Was bedeutet es für die Stadtgesellschaft, wenn private Unternehmen zunehmend die Aufgaben der öffentlichen Hand übernehmen? Was geschieht, wenn Städte dadurch immer stärker einer unternehmerischen Logik und den damit einhergehenden technokratischen Idealen der Datafizierung folgen? „Die Quantifizierung von Menschen und Lebensräumen verwandelt sie in biometrische Einheiten und Streetscores“, warnt die Anthropologin Shannon Mattern in ihrem Beitrag. In dieser Vision, so Mattern weiter, sind Stadt, Gesellschaft und Menschen nichts weiter als „algorithmische Assemblagen“. Die Implikationen betreffen also nicht nur das gesellschaftliche Miteinander, sondern auch unser Selbstverständnis als Menschen. Die digital erzeugten, synthetischen Porträts nicht realer Menschen der Firma „Generated Photos“ auf dem Cover führen uns diese Erkenntnis drastisch vor Augen. Sie sind das Ergebnis maschinellen Lernens in kompetitiven neuronalen Netzen (Generative Adversarial Networks). Diese „random unreal people“ sind in gewisser Weise unsere Avatare in einer Ära des Postpolitischen und der Postplanung. Die Geschichte handelt also von uns. De te fabula narratur!

Wie können Architekt*innen auf das unaufhaltsame Fortschreiten der Smart City und der Datafizierung reagieren? Nicht nur im Gestus des Widerstands, wie Hannes Grassegger eindrücklich am Beispiel der urbanen Kämpfe in Hongkong berichtet, sondern indem sie die Phänomene in all ihren Widersprüchen zum Gegenstand von Entwurf und Planung für eine emanzipierte Stadtgesellschaft machen? Schließlich ist niemand in einer besseren Position als Architekten und Planer – wenn wir die Marxsche These von der Selbsterzeugung des in Gesellschaft produzierenden Menschen ernst nehmen –, um durch Veränderung der (gebauten) Umwelt den Menschen selbst zu verändern. Es bleibt uns auch keine andere Wahl. Wir können nicht darauf bauen, dass das System schon an seinen inneren Widersprüchen zugrunde gehen wird. Vielmehr entwickelt sich alles durch das Austragen von Konflikten und den Kampf der Gegensätze weiter. Das nennt sich Dialektik.  

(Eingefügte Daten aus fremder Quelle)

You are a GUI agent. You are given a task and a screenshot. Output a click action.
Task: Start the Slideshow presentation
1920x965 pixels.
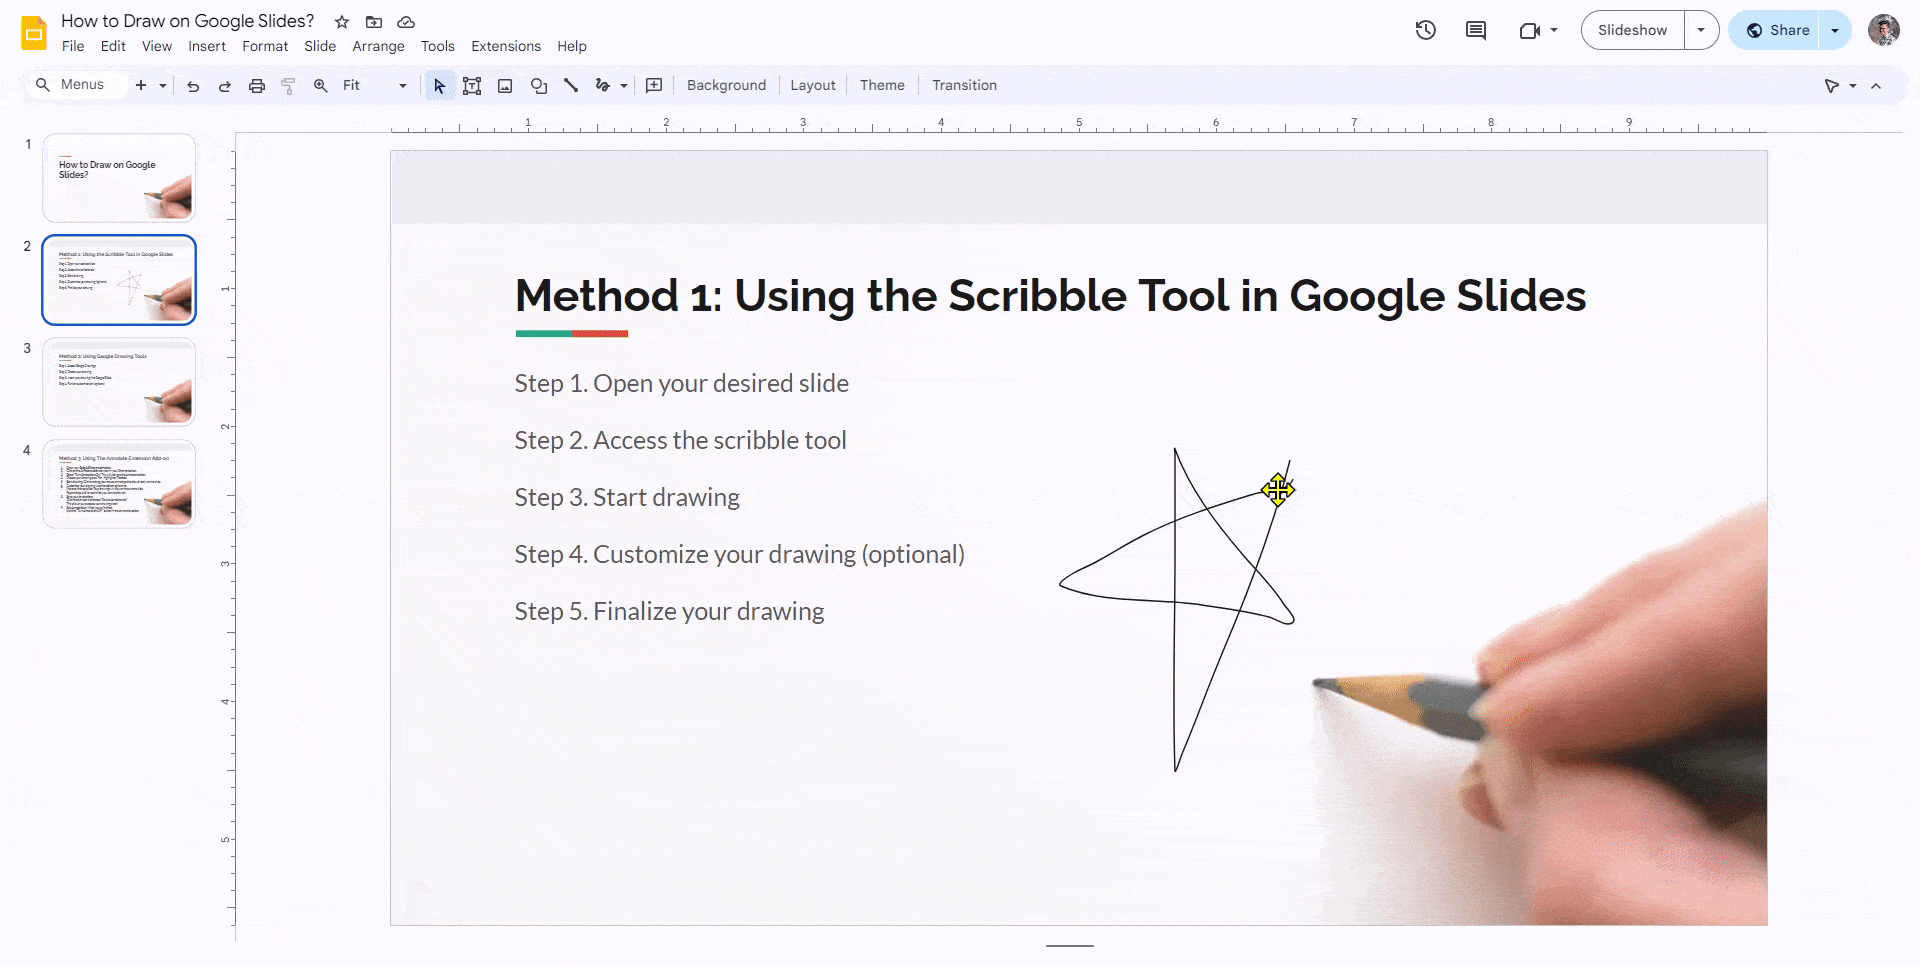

The Property Issue Politics of Space and Data entstand in Zusammenarbeit mit den Gastredakteuren Arno Brandlhuber und Olaf Grawert (station+, DARCH, ETH Zürich) und knüpft inhaltlich an die Filme Legislating Architecture – The Property Drama (D 2017) und Architecting after Politics (D 2018) von Brandlhuber+ und Christopher Roth an. Sie fasst die beiden auf Deutsch erschienenen Ausgaben ARCH+ 231 The Property Issue und ARCH+ 236 Posthumane Architektur zusammen und ergänzt diese um aktuelle Beiträge.